I have no experience making anything like this, but if I were you I'd try experimenting with elm. It is relatively soft, and the interlocking in the grain might make the teeth less likely to split off. Its grain structure explains why it was the preferred wood for the hubs of wooden wheels.


----------



## LiveEdge (Dec 18, 2013)

Thanks. I'm not even sure I've seen elm in my hardwood store here in town. An interesting choice though, for sure!
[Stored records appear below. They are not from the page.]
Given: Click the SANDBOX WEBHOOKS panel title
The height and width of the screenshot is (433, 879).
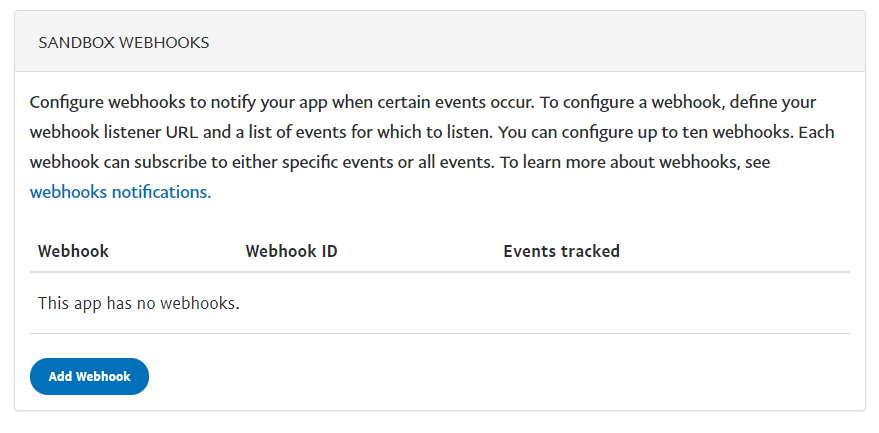Looking at the screenshot, I should (123, 43).
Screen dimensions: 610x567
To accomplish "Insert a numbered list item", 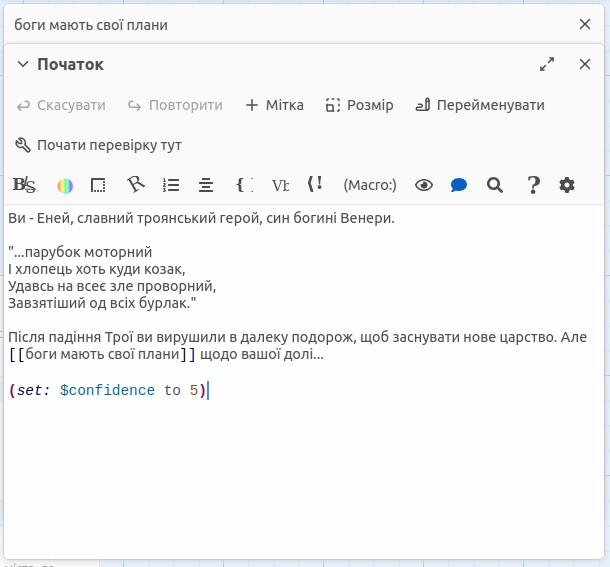I will point(171,185).
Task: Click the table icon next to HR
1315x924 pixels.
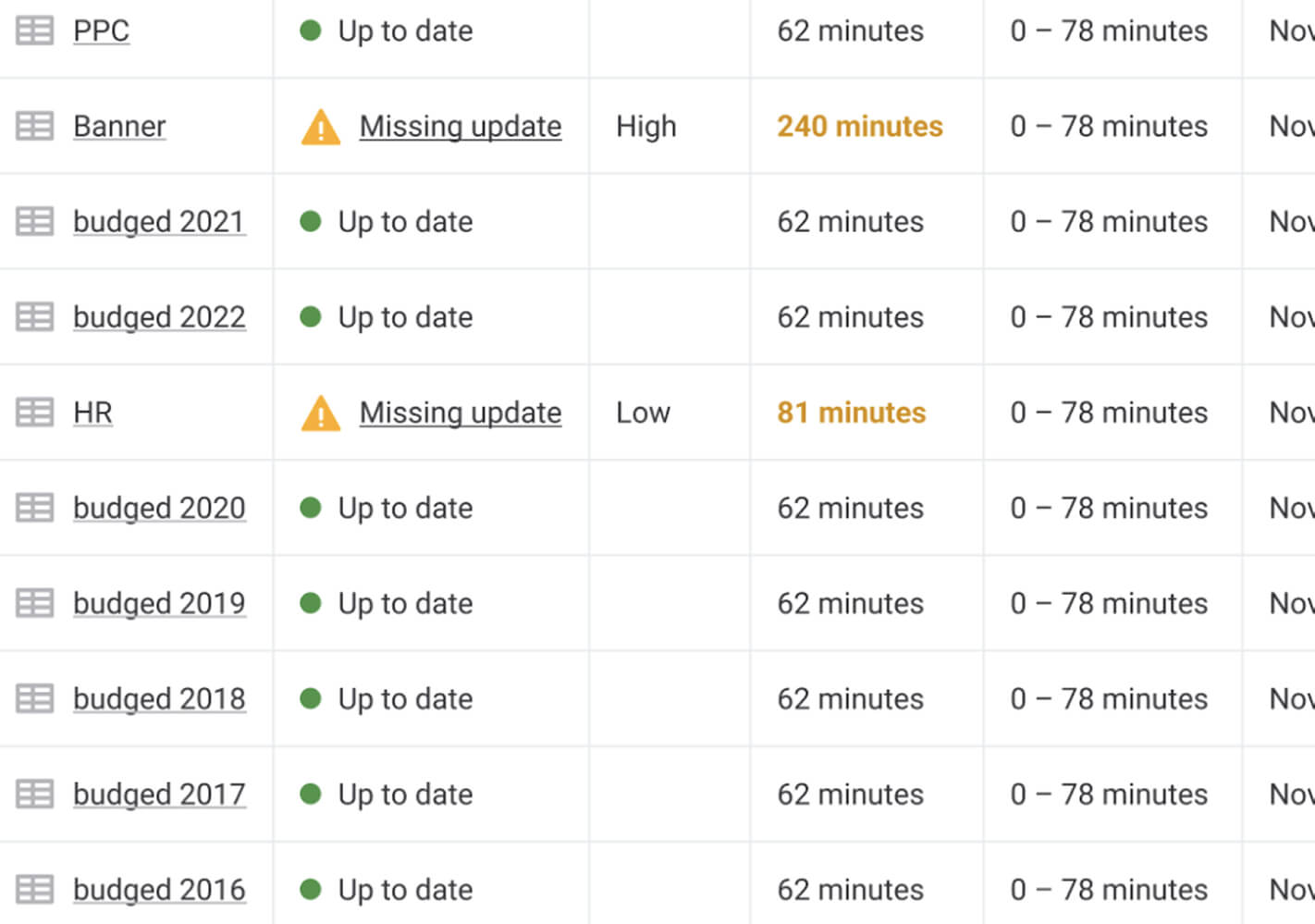Action: (x=35, y=413)
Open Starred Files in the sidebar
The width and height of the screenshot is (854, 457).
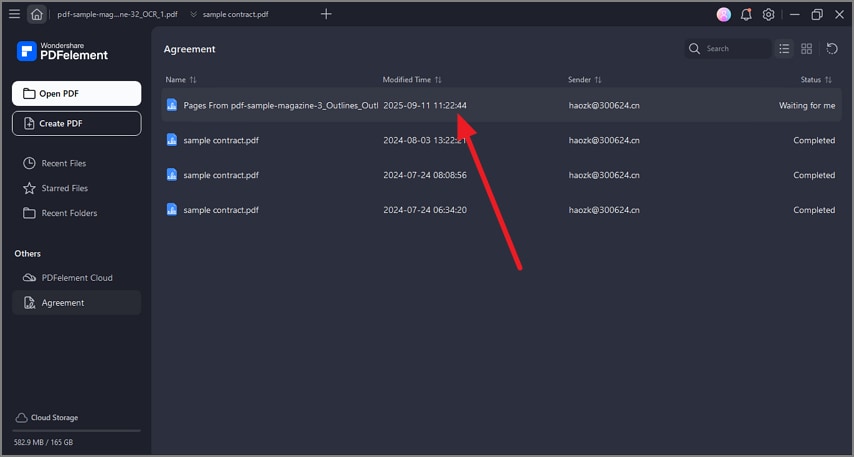(x=64, y=188)
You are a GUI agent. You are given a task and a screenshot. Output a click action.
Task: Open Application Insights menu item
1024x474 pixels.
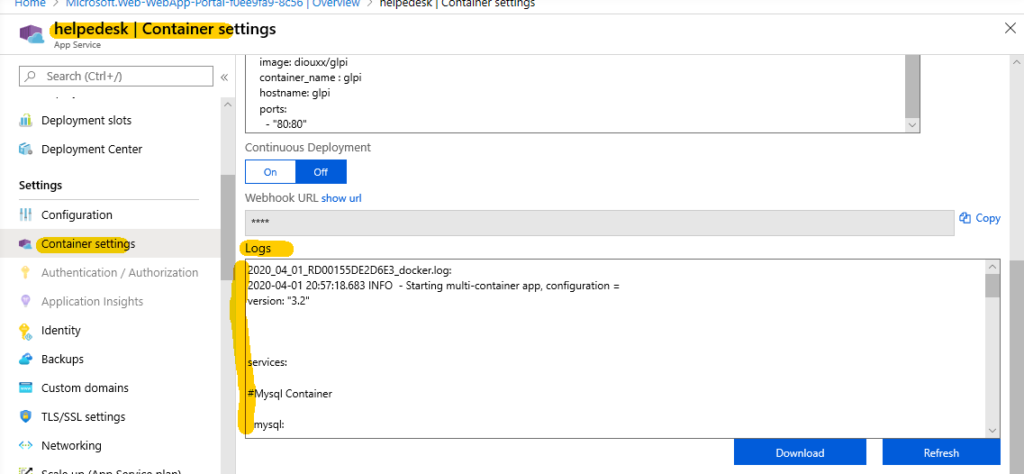(92, 302)
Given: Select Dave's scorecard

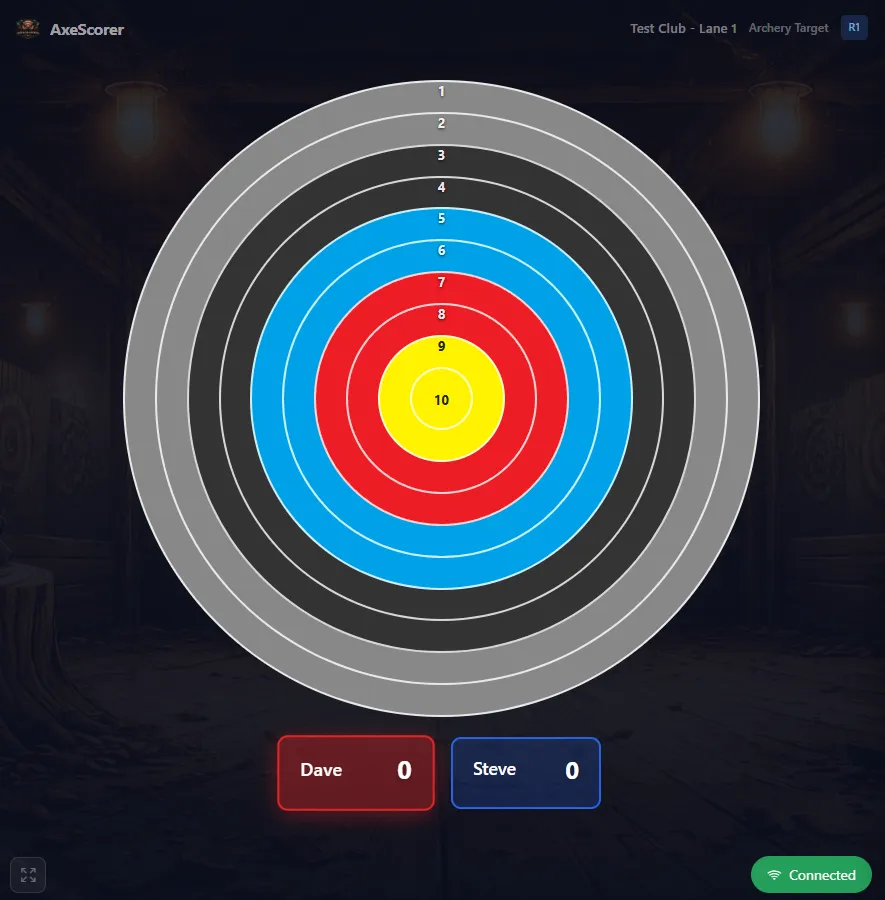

Although I tend to jump into projects with both feet, I think in this case I may start with the simplest clock I can find and then work from there. I may do a combination of ply gears and solid wood ones. I wonder if I could determine which gears are under the most stress (or are they all equally stressed)?


----------



## LiveEdge (Dec 18, 2013)

One thought I had about the solid wood and warping would be if you could minimize that by quickly sealing both sides of a finished gear with polyurethane? I don't live in a climate with high variation in humidity anyway, but I thought you might get even less movement with sealing.


----------



## wormil (Nov 19, 2011)

Or use quartersawn.


----------



## oldnovice (Mar 7, 2009)

How about Paperstone?
Mainly used for countertops, it is paper in a binder that cuts easy, with carbide, similar to hard plastic, has no mineral content like Corian or similar products, is available in different colors, and thicknesses.
You can get samples and buy cutoffs for reasonable prices from the link above.
I have used it for some projects that I have yet to post.


----------



## Redoak49 (Dec 15, 2012)

For a first clock and learning to cut gears, I would just use Baltic Birch. If it goes well and you enjoy it, then try other woods.
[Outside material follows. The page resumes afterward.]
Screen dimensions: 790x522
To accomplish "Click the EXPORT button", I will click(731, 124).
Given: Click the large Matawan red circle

I have cut some gears out of Baltic Birch and it take a lot of patience and skill to do it well. I am just a beginner.and made a few that work well. I know that I need practice to develop the skill.


----------



## LiveEdge (Dec 18, 2013)

> For a first clock and learning to cut gears, I would just use Baltic Birch. If it goes well and you enjoy it, then try other woods.
> 
> I have cut some gears out of Baltic Birch and it take a lot of patience and skill to do it well. I am just a beginner.and made a few that work well. I know that I need practice to develop the skill.
> 
> - Redoak49


Don't you know that's the exact advice I don't want to hear!


----------



## stevepeterson (Dec 17, 2009)

I agree with redoak, even though you don't want to hear it. Making a wood gear clock is hard enough. Why complicate your first clock by adding another variable.

I have seen old wood gear clocks with solid wood gears about 4" in diameter or less. If you go any bigger, the teeth may not mesh properly after expansion/contraction due to humidity.

If your design has larger gears and you don't want plywood, then you will need to build up a segmented gear. A wheel with 8 or more "pizza" slices is likely to either crack or warp. Each piece wants to expand in width but not length. Spiral shaped spokes might allow the stress to be relieved without warping. It would take some experimenting.

I suggest to just use plywood for your first clock. Woodline sells a clock kit and also sells different species of wood on the outer layers. It is a bit pricey though at around $30 for 6 pieces of 8" by 8" plywood. Another option is to laminate nice looking veneer on the outside of Baltic birch.


----------